I’m thrown back by a boot, I have no strength left,
In vain I beg the rabble of pogrom,
To jeers of "Kill the Jews, and save our Russia!"
My mother’s being beaten by a clerk.
O, Russia of my heart, I know that you
Are international, by inner nature.
But often those whose hands are steeped in filth
Abused your purest name, in name of hatred.
I know the kindness of my native land.
How vile, that without the slightest quiver
The antisemites have proclaimed themselves
The "Union of the Russian People!"
It seems to me that I am Anna Frank,
Transparent, as the thinnest branch in April,
And I’m in love, and have no need of phrases,
But only that we gaze into each other’s eyes.
How little one can see, or even sense!
Leaves are forbidden, so is sky,
But much is still allowed - very gently
In darkened rooms each other to embrace.
-"They come!"
-"No, fear not - those are sounds
Of spring itself. She’s coming soon.
Quickly, your lips!"
-"They break the door!"
-"No, river ice is breaking…"
Wild grasses rustle over Babi Yar,
The trees look sternly, as if passing judgement.

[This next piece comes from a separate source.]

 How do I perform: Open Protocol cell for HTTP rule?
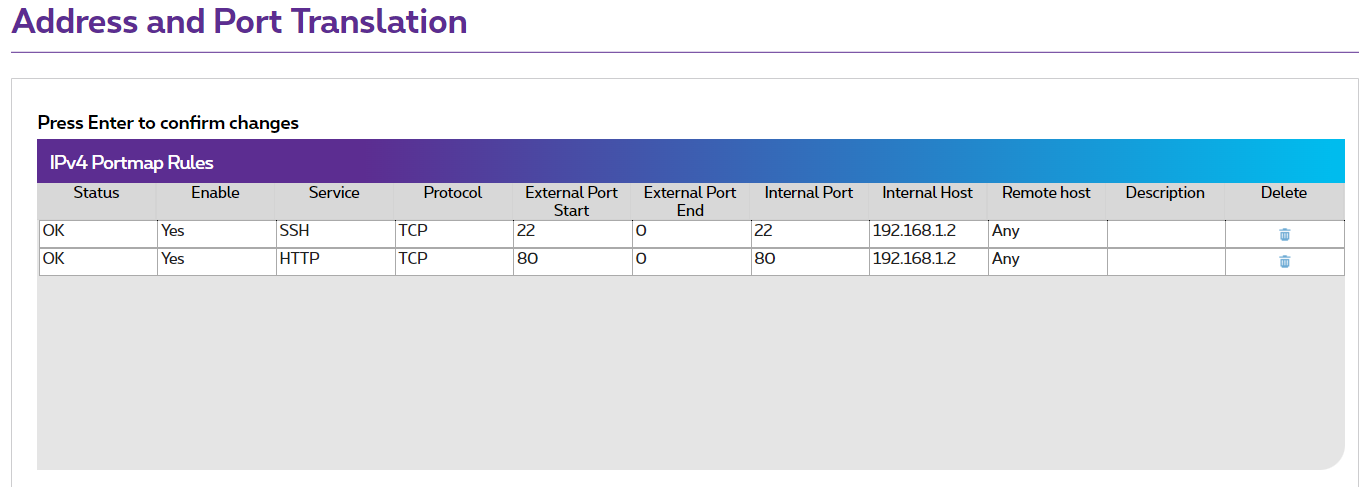pyautogui.click(x=454, y=260)
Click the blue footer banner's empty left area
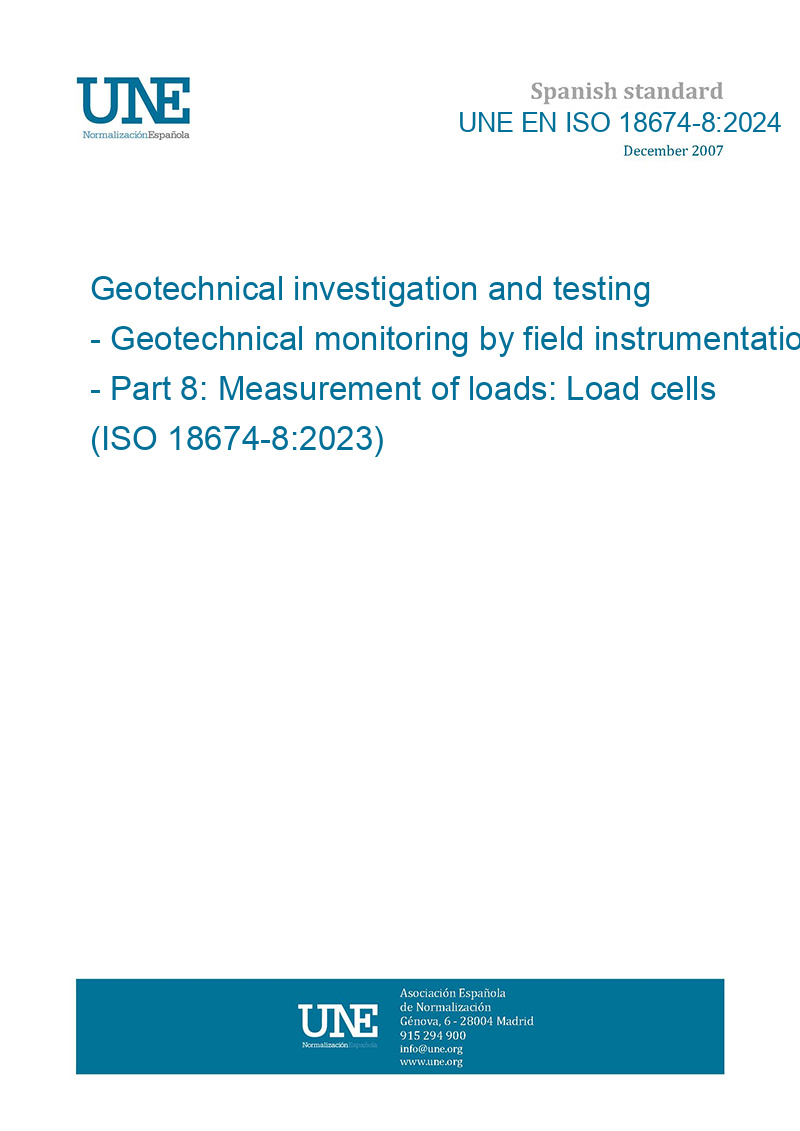The height and width of the screenshot is (1131, 800). click(x=184, y=1026)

Here, silently, all screams, and, hat in hand,
I feel my hair changing shade to gray.
And I myself, like one long soundless scream
Above the thousands of thousands interred,
I’m every old man executed here,
As I am every child murdered here.
No fiber of my body will forget this.
May "Internationale" thunder and ring
When, for all time, is buried and forgotten
The last of antisemites on this earth.
There is no Jewish blood that’s blood of mine,
But, hated with a passion that’s corrosive
Am I by antisemites like a Jew.
And that is why I call myself a Russian!